__THE REQUEST__. Change "clock icon" to "timer icon" in the part of the items that opens with the line containing "Click the clock icon in Breaks From field" and closes with the line containing "pyautogui.click(x=69, y=333)", and reproduce only those lines with nothing else altered.

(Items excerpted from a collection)
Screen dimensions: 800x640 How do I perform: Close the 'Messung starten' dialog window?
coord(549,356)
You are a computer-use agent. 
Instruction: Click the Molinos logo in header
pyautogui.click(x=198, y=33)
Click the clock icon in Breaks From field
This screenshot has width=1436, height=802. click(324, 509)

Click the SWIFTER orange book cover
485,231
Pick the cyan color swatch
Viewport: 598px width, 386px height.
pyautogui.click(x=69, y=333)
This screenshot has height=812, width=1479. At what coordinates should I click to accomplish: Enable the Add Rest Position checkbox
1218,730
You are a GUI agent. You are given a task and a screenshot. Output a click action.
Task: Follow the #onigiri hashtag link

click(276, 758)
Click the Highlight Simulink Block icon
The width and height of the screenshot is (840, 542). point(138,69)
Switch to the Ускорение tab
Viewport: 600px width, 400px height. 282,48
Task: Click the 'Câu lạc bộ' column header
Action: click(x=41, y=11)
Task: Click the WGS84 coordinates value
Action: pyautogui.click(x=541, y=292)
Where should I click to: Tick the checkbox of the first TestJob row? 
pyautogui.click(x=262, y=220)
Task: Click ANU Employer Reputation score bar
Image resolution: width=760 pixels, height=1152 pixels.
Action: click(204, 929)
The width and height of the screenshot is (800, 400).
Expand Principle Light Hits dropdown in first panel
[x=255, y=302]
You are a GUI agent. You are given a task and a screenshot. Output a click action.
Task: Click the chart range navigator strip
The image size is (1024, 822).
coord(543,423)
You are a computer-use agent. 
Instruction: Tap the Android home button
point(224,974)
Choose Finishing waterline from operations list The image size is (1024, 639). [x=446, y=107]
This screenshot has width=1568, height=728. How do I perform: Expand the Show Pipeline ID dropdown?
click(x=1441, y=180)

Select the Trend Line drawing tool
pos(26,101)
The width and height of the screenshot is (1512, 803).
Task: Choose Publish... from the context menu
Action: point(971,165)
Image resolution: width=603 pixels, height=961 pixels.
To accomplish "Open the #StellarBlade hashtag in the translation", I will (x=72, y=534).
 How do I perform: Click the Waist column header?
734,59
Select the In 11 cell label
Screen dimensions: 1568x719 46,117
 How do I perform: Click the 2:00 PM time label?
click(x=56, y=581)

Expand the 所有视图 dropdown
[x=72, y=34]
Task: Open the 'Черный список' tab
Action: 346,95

__SOLUTION__.
Click the timer icon in Breaks From field
This screenshot has width=1436, height=802. click(324, 509)

Click the SWIFTER orange book cover
485,231
Pick the cyan color swatch
Viewport: 598px width, 386px height.
pyautogui.click(x=69, y=333)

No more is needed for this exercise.